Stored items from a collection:
•••••

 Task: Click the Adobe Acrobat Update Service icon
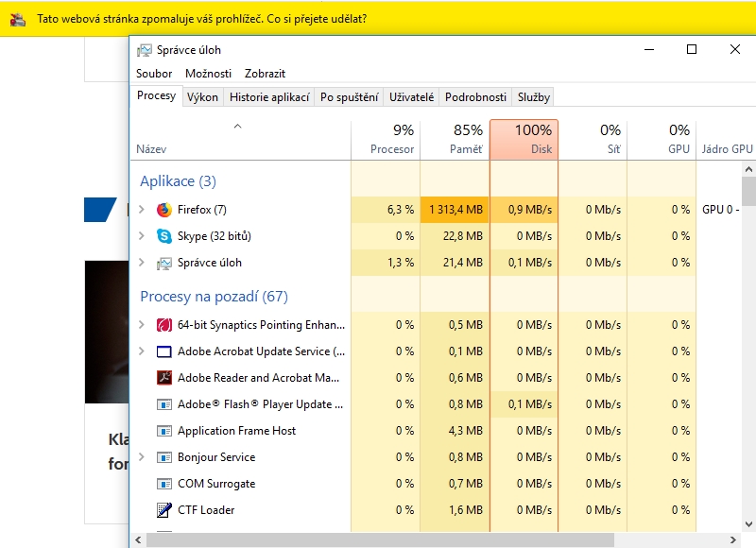click(x=163, y=351)
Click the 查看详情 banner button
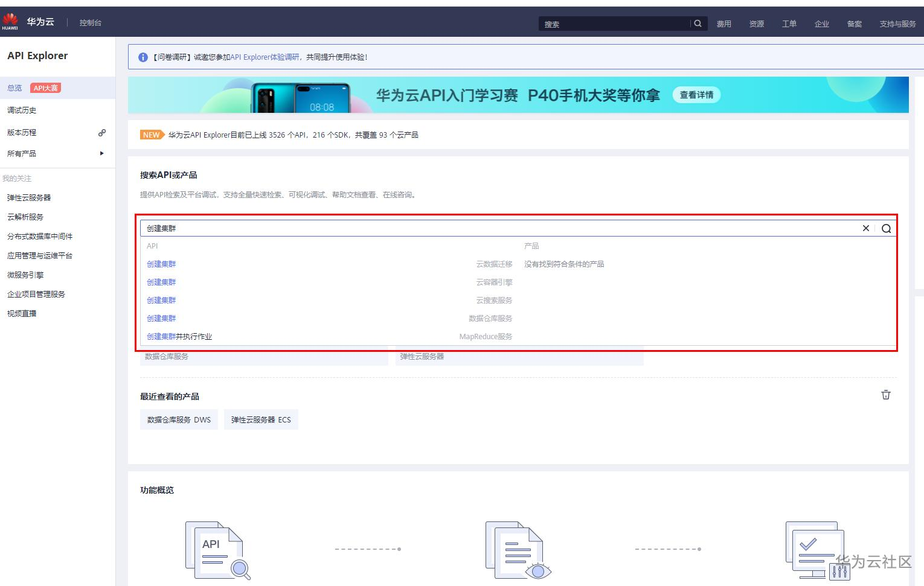924x586 pixels. click(696, 95)
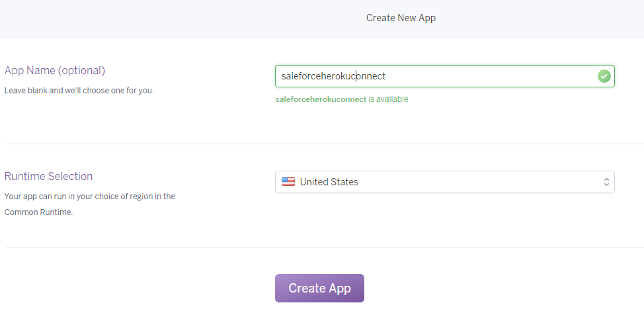Click the region selector up-down arrows
644x313 pixels.
pos(606,182)
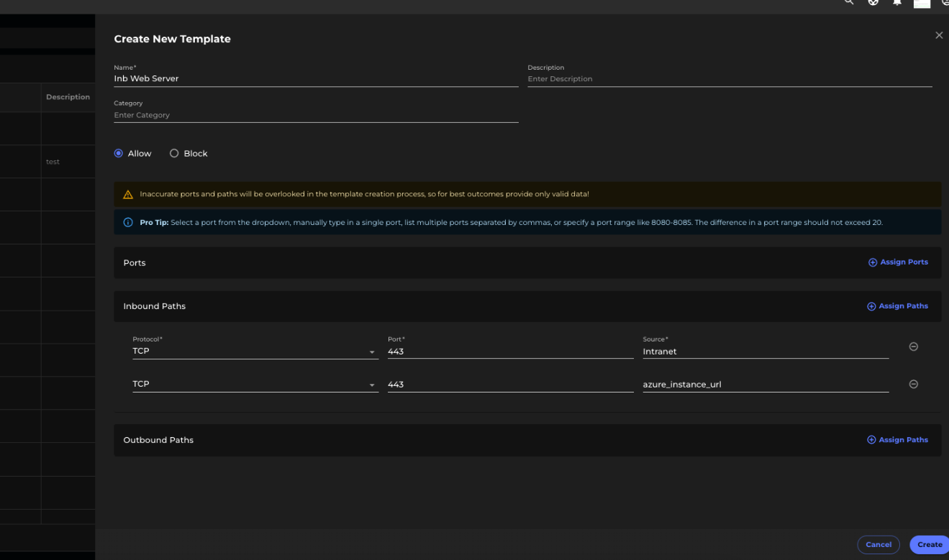Open notifications via the bell icon
Image resolution: width=949 pixels, height=560 pixels.
pyautogui.click(x=896, y=2)
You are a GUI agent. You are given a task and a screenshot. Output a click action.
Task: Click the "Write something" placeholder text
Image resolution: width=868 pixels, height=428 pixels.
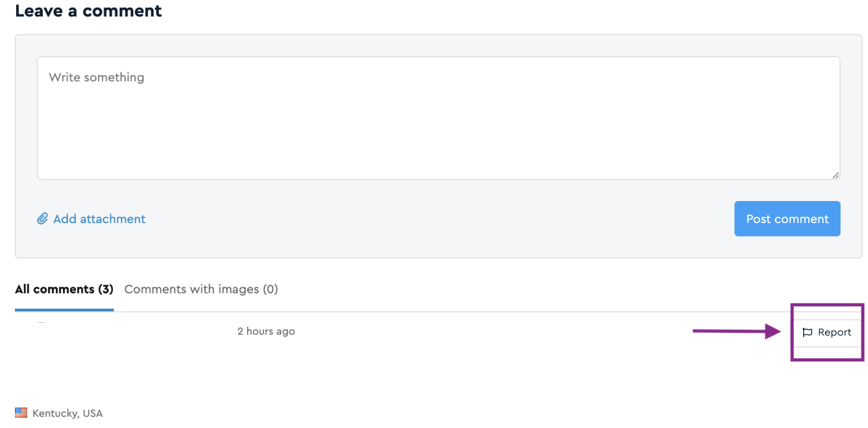click(x=97, y=77)
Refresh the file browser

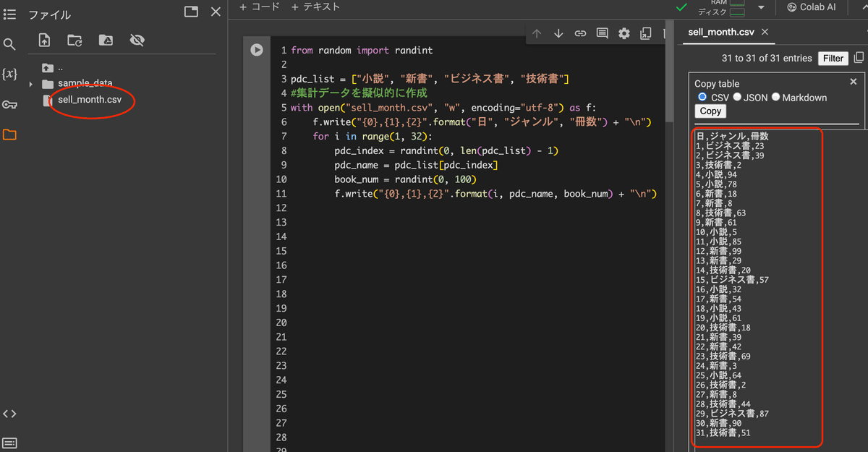tap(74, 40)
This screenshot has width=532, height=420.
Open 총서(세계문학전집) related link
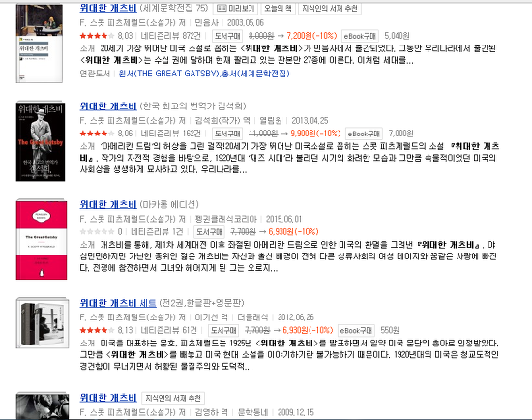click(x=255, y=74)
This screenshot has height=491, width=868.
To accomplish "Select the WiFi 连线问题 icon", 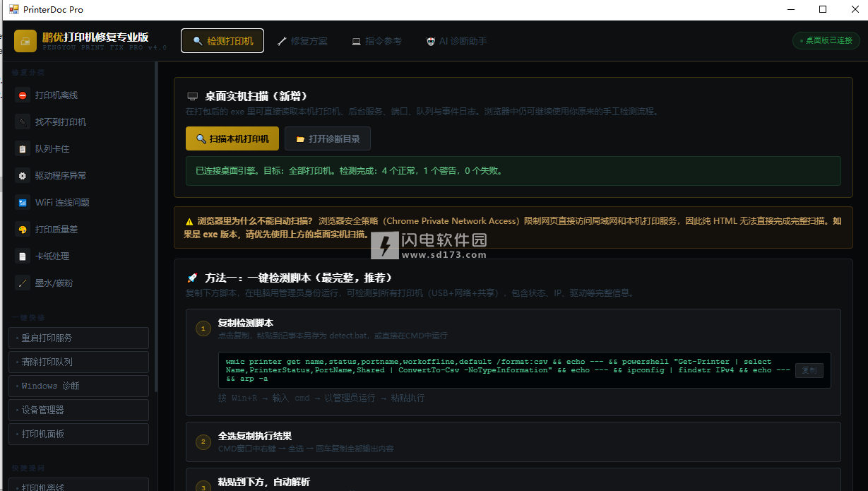I will (23, 203).
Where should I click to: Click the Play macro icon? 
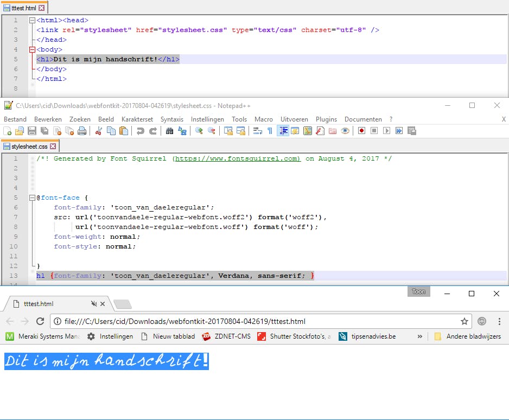[x=386, y=131]
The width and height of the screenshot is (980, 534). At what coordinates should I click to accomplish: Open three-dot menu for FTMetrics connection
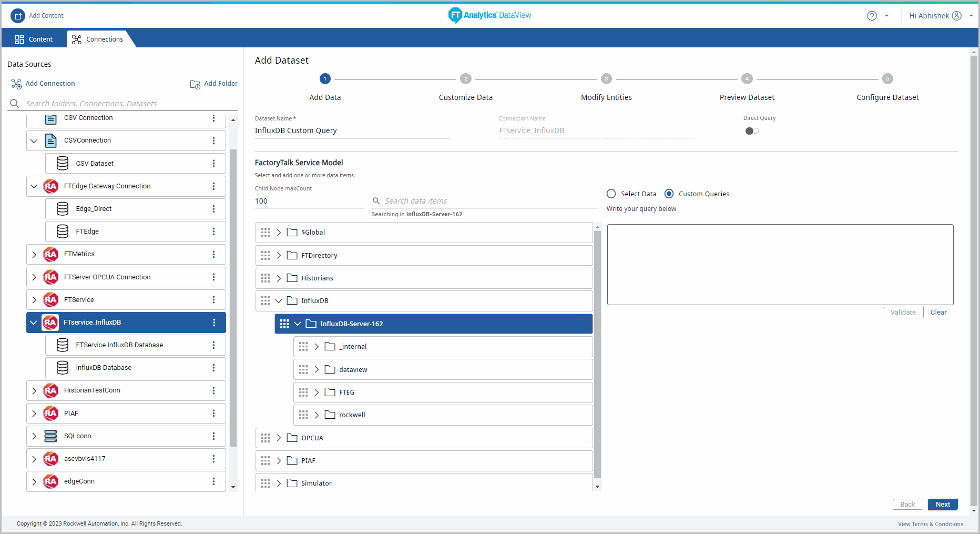[213, 255]
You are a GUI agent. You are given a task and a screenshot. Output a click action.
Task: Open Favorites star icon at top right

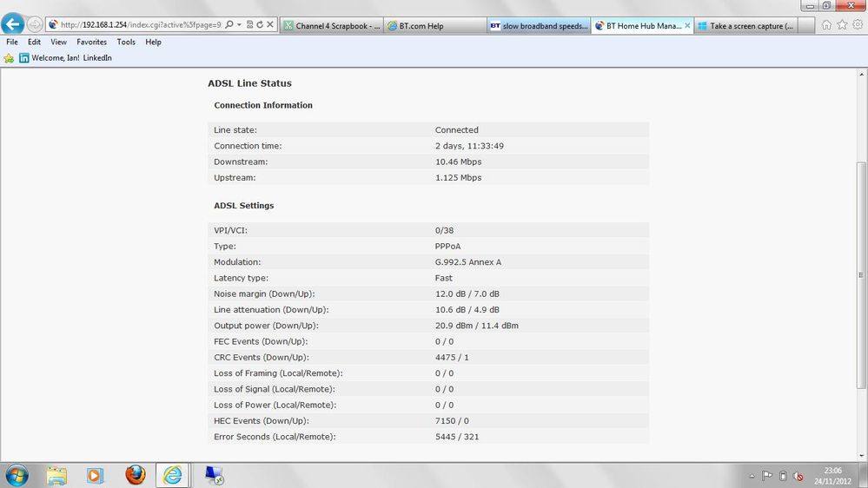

•••••

### [What the task requires]
All lines with the word "This" need to be copied from the data above.

### [Expected answer]
This screenshot has width=532, height=420.
This screenshot has height=491, width=868.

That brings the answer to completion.